On est ici de plus en plus pacifique, et bien des gens croient qu'une fois le congrès réuni, les chances de guerre diminueront encore, à cause de la responsabilité qu'assumerait celui qui se refuserait à obéir au vœu exprimé par la majorité. Je ne conçois pas trop, cependant, comment on pourra faire entendre raison à des gens tels que M. de Bismark et M. de Mensdorf. Le plus difficile peut-être sera de faire tenir Garibaldi tranquille. Je regrette bien pour l'Italie qu'elle ait eu recours à de pareils instruments. Il paraît que les moins belliqueux, parmi les Allemands, sont les Prussiens. Dans quelques provinces, notamment sur le Rhin, la landwehr a été scandaleuse, au point de donner de grandes inquiétudes. Ils sont furieux de quitter toutes leurs affaires pour celles de M. de Bismark, et, si les Allemands étaient d'autres hommes, la révolution serait déjà faite. Mais, avant qu'un Allemand se détermine à faire quelque chose, il lui faut boire tant de verres de bière!

M. Fould, avec qui j'ai dîné samedi, me charge de ses amitiés pour vous. Des Varannes, que vous avez vu à Biarritz, est nommé officier d'ordonnance de l'empereur, en remplacement de Duperrey, qui commande un bâtiment sur la côte d'Amérique. Vous aurez incessamment la visite de la duchesse Colonna, à qui le musée de Kensington a fait des commandes.

Adieu, mon cher Panizzi ; soignez-vous et donnez-moi de vos nouvelles, quand le poignet ne vous fait pas trop de mal.

LXXXIII

Paris, 6 juin 1866.

Mon cher Panizzi,

Au sujet des légions romaines, vous trouverez dans Forcellini, au mot Legio, un passage de Paul Diacre citant Festus, qui dit que Marius avait porté les légions de quatre mille hommes à six mille. Il est certain que l'organisation de l'armée de César n'avait rien de commun avec celle du temps de Polybe ; Marius, probablement, avait tout changé. La légion n'avait plus de troupes légères (vélites, rorarii, etc.), et un certain nombre de passages tendent à prouver que la cohorte se composait de six cents hommes. Il y a même des inscriptions, mais de l'époque impériale, où il est question de cohors millenaria. Je ne doute pas que les légions de César, en entrant dans la Gaule, ne fussent de six mille hommes au moins, et je crois même qu'il y avait des surnuméraires pour remplacer les hommes manquants. Cela n'empêche pas que, dans le cours des campagnes de César, on aurait tort de compter les légions à six mille hommes. Les bataillons modernes sont de huit cents hommes au moment du départ, et de cinq cents seulement vers le milieu d'une campagne.

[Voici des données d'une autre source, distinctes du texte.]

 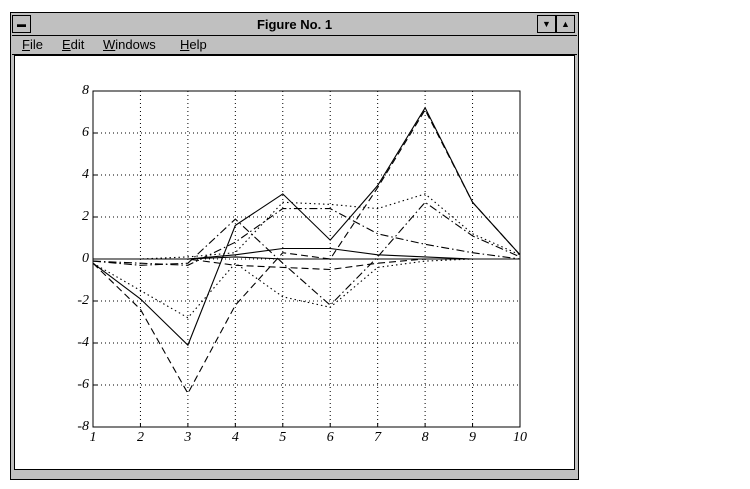 What do you see at coordinates (86, 174) in the screenshot?
I see `y-tick-label: 4` at bounding box center [86, 174].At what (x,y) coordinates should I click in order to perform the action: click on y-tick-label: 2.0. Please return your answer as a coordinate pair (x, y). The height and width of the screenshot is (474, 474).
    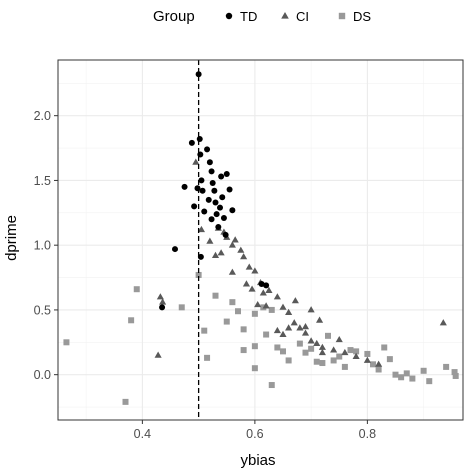
    Looking at the image, I should click on (42, 116).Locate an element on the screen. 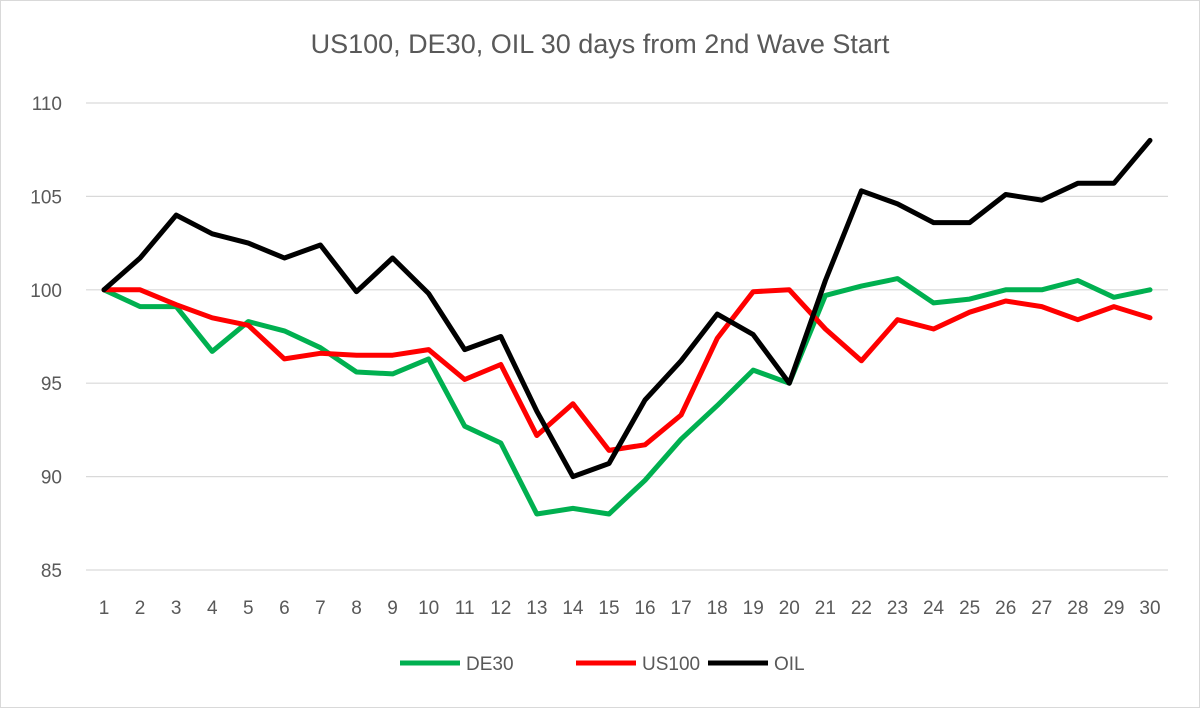  x-tick-label-25: 25 is located at coordinates (970, 608).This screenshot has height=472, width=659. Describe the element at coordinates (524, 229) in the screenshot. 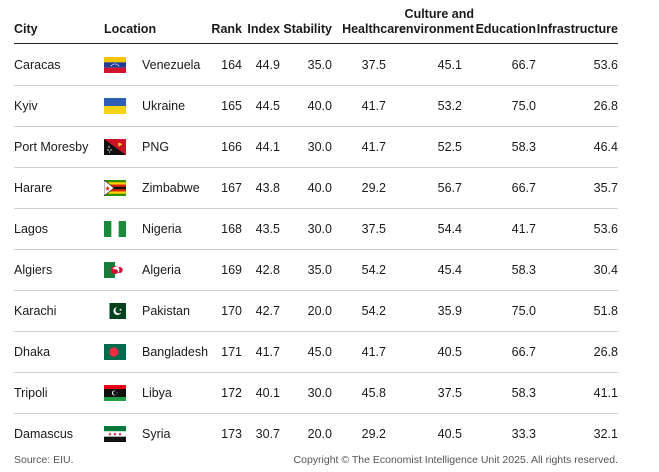

I see `education-cell: 41.7` at that location.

Tout est à la guerre, excepté l'esprit du peuple le plus belliqueux, à en croire la renommée et son histoire. Cela, j'espère, ne l'empêchera pas de se bien battre s'il le faut. On dit que le prince Humbert a dit au prince Napoléon : « Grâce à Dieu, nous pouvons, cette fois, nous passer de vous. » Sur quoi notre cousin aurait répondu : « Ne dites pas de bêtises. Je voudrais, et pour l'Italie, et pour la France, que vous puissiez vous passer de nous ; mais je crains que les Prussiens ne se battent pas, ou ne soient fort battus, et que vous n'ayiez sur le dos plus d'Autrichiens qu'il n'en faut. »

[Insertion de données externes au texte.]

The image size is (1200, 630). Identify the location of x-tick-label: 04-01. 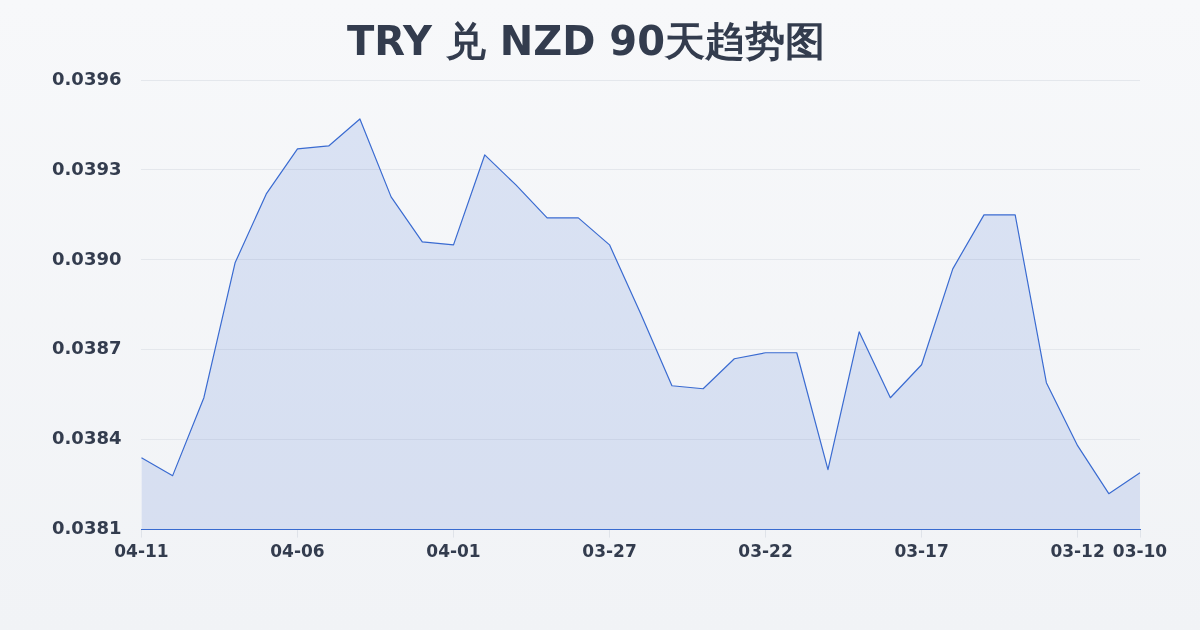
(454, 552).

Au reste, il est singulier de voir le même cabinet suivre toujours les mêmes errements. L'Autriche, qui avait d'abord montré plus de sagesse que la Prusse, vient de casser les vitres tout d'un coup ; et ce qui est plus singulier, après avoir refusé de prendre part à la conférence, elle ne se jette pas sur la Silésie avec des forces supérieures. Elle fait exactement ce qu'elle a fait en 1859, lorsqu'elle déclara la guerre, et que, l'ayant déclarée, au lieu de pousser jusqu'à Turin, elle se borna à parader sur la rive droite du Tessin pendant quelques jours.

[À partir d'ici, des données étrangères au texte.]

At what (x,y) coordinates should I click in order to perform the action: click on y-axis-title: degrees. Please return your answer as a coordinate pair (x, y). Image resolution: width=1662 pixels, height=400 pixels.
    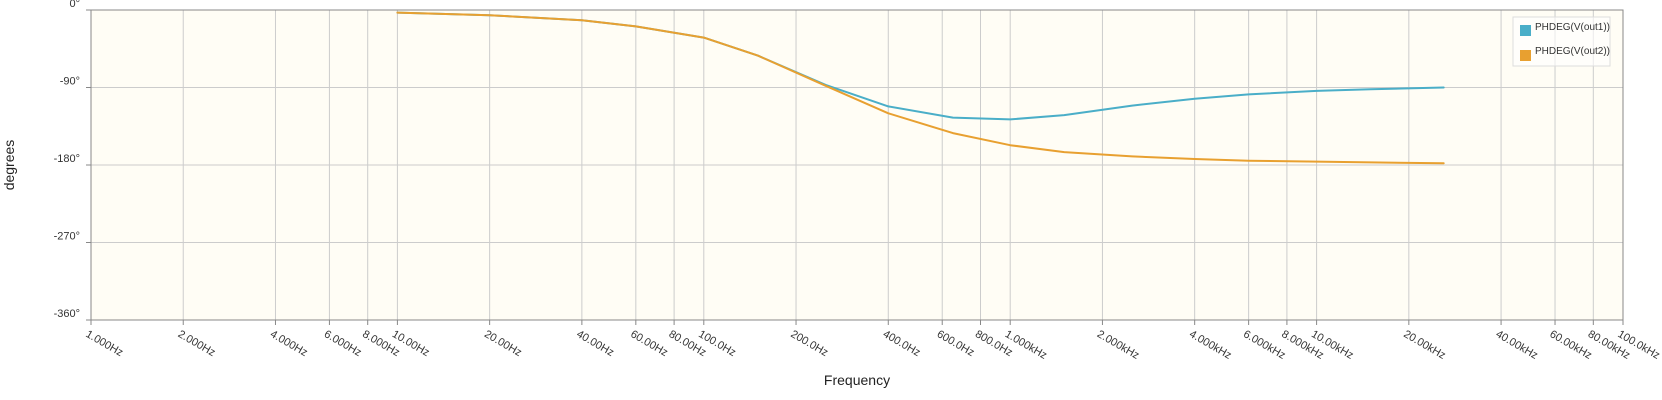
    Looking at the image, I should click on (9, 166). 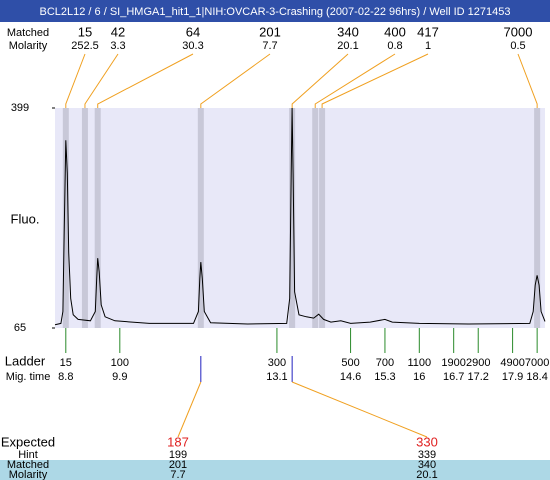 What do you see at coordinates (66, 363) in the screenshot?
I see `ladder-size: 15` at bounding box center [66, 363].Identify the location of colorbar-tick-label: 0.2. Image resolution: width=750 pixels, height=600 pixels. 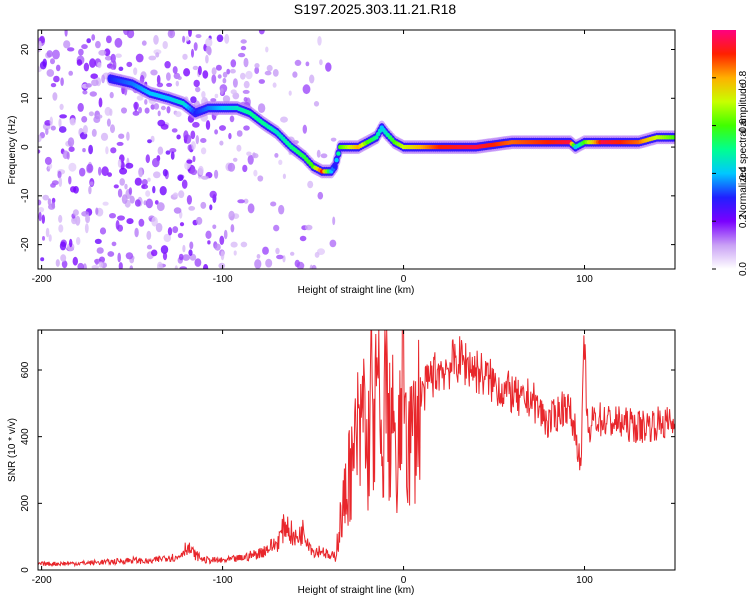
(744, 221). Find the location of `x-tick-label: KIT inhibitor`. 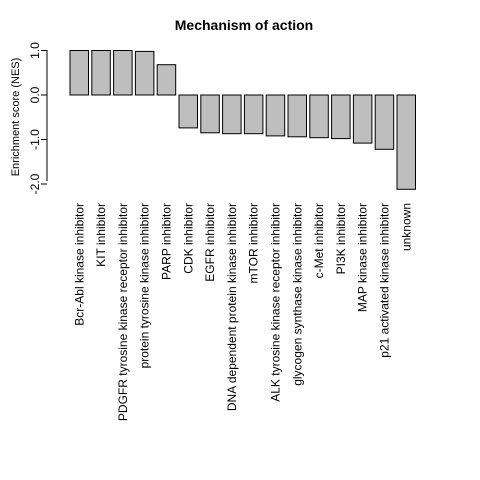

x-tick-label: KIT inhibitor is located at coordinates (101, 235).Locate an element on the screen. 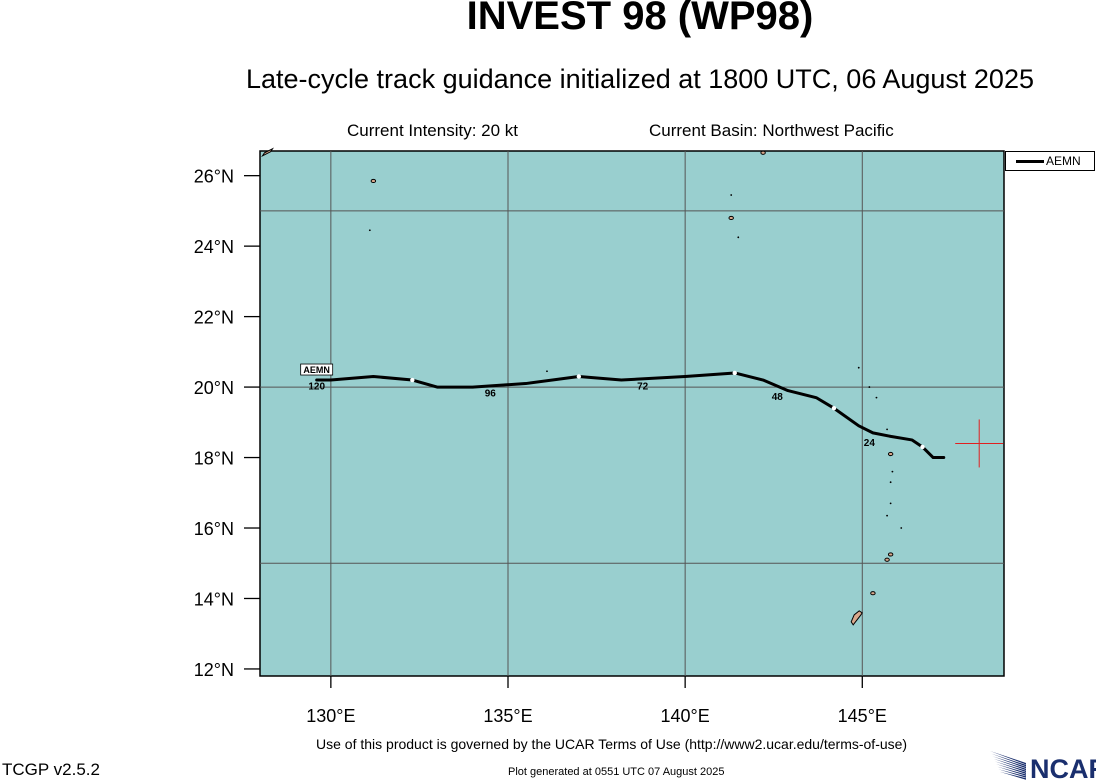 The width and height of the screenshot is (1096, 780). ncar-logo: NCAR is located at coordinates (1043, 766).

La figure que font les gens d'affaires est des plus longues et des plus tristes. Le bourgeois est aussi très mélancolique et accuse l'empereur de souffler le feu. Le peuple a l'air très content, au contraire, et l'empereur, étant allé l'autre jour, tout seul, voir je ne sais quel chantier d'ouvriers, a eu une réception triomphale. Les gens qui nomment Jules Favre et Thiers sont en ce moment de très grands bonapartistes. Il est certain que l'empereur connaît et manie la fibre populaire mieux que personne.